A Strasbourg-Koenigshoffen, quatre chantiers ont permis de faire de nouvelles observations sur l'occupation de l'agglomération gallo-romaine.

Dans un des secteurs étudiés, route des Romains, une insula située en bordure de la voie décumane avait été, au 1er siècle, affectée à la fonction de nécropole. Des tombes à incinération ont été recueillies, ainsi qu'une stèle ornée du portrait d'un vétéran de la IIème légion ; elle avait été enterrée dans une fosse pour permettre l'implantation de l'habitat à partir du IIème siècle.

Dans un autre secteur, rue du Donon, ont été observées de nouvelles voies en gravier appartenant au réseau orthogonal antique.

Rue des Capucins, à l'extrémité ouest du vicus, les vestiges fouillés sont attribuables à des installations de la tuilerie de la VIIIème légion.
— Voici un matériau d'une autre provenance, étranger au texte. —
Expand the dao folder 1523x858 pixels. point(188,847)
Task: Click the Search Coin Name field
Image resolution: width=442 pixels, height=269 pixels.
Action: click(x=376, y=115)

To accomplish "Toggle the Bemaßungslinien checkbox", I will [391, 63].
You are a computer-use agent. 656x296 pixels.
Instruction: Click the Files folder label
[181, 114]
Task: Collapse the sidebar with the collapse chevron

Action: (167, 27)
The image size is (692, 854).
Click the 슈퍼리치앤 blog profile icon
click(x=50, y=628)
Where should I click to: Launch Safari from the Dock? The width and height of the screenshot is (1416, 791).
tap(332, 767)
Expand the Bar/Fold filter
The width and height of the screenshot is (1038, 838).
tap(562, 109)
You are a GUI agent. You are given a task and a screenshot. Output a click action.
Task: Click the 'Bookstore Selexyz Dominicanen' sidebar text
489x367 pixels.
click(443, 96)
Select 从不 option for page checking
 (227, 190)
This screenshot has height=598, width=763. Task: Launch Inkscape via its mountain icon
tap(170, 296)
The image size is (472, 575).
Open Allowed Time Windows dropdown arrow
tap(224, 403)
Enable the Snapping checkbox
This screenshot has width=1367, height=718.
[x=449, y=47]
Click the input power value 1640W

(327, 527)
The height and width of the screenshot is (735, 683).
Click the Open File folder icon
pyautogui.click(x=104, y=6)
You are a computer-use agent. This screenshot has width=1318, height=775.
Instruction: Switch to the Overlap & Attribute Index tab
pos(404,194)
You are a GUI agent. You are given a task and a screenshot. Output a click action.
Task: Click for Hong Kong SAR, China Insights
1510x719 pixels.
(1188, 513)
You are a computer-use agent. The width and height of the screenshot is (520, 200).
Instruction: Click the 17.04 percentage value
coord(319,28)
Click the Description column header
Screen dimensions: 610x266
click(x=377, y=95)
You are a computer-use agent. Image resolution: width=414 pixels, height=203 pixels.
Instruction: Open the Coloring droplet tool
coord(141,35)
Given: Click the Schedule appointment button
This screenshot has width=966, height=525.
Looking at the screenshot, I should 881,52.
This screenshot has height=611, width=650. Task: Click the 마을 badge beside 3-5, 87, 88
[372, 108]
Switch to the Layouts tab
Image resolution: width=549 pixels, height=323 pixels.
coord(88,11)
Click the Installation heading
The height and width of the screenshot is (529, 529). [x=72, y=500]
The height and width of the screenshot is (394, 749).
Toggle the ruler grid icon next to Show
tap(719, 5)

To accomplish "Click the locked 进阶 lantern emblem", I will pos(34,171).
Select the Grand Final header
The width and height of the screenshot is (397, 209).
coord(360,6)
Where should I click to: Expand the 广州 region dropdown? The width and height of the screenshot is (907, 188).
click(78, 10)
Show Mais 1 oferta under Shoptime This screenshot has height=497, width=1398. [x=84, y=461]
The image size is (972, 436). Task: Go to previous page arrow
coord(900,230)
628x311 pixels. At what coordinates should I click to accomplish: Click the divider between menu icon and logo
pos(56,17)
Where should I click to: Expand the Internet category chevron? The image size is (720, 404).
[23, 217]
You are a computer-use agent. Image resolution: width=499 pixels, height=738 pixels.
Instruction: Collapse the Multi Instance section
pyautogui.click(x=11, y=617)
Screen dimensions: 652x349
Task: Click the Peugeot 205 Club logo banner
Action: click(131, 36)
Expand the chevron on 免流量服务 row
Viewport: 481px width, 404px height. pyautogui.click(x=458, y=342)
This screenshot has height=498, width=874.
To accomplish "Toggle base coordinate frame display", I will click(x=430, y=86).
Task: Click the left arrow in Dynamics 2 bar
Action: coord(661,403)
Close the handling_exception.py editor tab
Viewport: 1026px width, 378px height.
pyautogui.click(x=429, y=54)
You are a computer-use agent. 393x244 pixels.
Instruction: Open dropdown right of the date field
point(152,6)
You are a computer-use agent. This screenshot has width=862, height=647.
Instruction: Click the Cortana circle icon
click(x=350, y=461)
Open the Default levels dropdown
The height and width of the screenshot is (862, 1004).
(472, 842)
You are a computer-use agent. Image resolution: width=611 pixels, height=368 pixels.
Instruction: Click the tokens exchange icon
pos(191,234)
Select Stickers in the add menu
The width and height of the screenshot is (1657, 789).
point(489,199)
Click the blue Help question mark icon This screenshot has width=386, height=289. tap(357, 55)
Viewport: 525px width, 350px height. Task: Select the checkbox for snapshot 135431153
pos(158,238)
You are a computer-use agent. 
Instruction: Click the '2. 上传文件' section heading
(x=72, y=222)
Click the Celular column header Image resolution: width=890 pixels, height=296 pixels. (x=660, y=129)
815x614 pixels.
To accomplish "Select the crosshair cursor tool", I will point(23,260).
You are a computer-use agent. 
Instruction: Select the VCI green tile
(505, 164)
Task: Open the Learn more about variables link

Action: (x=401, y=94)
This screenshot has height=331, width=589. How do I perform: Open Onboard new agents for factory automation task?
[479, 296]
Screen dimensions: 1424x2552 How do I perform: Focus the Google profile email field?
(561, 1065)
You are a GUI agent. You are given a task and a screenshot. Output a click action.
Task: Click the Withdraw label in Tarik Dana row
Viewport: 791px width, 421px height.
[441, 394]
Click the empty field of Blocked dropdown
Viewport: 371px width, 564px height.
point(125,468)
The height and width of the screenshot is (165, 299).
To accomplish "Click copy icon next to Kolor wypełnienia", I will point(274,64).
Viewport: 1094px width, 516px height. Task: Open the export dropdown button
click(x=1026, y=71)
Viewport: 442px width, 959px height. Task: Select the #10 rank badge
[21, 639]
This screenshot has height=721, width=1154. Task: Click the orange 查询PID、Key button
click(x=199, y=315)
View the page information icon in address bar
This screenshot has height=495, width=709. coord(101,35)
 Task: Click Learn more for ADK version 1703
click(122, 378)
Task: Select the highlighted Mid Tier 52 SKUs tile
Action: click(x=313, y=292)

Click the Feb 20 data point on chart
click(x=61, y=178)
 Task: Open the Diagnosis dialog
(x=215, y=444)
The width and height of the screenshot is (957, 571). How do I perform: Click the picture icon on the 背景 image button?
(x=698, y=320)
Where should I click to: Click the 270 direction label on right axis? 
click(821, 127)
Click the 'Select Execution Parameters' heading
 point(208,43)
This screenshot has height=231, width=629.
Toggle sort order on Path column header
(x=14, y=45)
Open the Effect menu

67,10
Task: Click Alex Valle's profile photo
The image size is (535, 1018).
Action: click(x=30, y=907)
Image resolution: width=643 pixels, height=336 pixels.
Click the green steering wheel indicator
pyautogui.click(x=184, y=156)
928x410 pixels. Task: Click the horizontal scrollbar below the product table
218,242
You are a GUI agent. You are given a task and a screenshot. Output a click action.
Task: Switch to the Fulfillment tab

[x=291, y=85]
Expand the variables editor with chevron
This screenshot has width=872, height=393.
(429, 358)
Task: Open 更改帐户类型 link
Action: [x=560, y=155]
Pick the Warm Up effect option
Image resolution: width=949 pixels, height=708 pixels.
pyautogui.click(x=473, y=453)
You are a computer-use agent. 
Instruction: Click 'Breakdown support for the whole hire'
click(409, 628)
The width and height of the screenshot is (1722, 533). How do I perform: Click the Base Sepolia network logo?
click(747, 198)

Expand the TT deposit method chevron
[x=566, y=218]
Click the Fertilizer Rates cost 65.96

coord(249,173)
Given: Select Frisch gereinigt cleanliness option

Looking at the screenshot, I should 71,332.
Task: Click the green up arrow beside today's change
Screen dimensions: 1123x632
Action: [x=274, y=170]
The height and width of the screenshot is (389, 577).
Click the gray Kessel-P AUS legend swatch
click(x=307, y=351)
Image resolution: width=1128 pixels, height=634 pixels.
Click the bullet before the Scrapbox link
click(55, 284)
Dans ce chantier, comme dans un chantier voisin, le niveau gallo-romain recouvrait un site hallsttatien, dont subsistait une série de fosses creusées dans le loess.

Place Haslinger à Colmar (Haut-Rhin), des fouilles préventives sur l'emplacement d'une future maison de retraite ont mis au jour, sous les niveaux du cimetière du XIVème au XVIIIème siècle, un important ensemble de sépultures mérovingiennes (VIème siècle principalement) qui ont livré un intéressant mobilier : armement, céramique et verre.

A Niedernai, les travaux d'aménagement de la voie rapide du piémont des Vosges ont entraîné la découverte d'un site néolithique et de vestiges du couvent bénédictin de la "Feidkirch". Les ruines de l'église et des bâtiments conventuels ayant servi de carrière de pierre au XIXème siècle, il ne subsistait plus que les tranchées de fondations. Le cimetière comprenait des tombes du Xème siècle (coffres en pierre) au XVIIIème siècle; une sépulture contenait la parure de coquilles d'un pèlerin de Saint-Jacques.

A Strasbourg-centre, square Botzaris, à proximité de l'ancienne porte des Juifs, des travaux de voirie ont mis au jour le mur d'enceinte de 1220 et des vestiges de la cave d'un bâtiment du XVème siècle.

Au musée historique, les sondages destinés à l'étude du sous-sol dans le cadre de la restauration du bâtiment ont révélé que l'Ancienne Boucherie est installée sur des remblais de berges dont les épais dépôts d'ossements d'animaux attestent la présence d'un abattoir antérieur.

La surveillance archéologique a permis de constater également que l'actuel bâtiment en U s'ouvrait au sud sur l'Ill: un escalier aménagé sur toute la largeur de la cour descendait jusqu'à la rivière.

Parmi les fouilles de châteaux, on citera la mise en évidence d'un état inconnu de la fortification à Wangenbourg (Bas-Rhin) et la découverte d'éléments (deux bulles papales) pouvant signaler la présence de l'ancienne chancellerie épiscopale au château du Haut-Barr à Saverne (Bas-Rhin).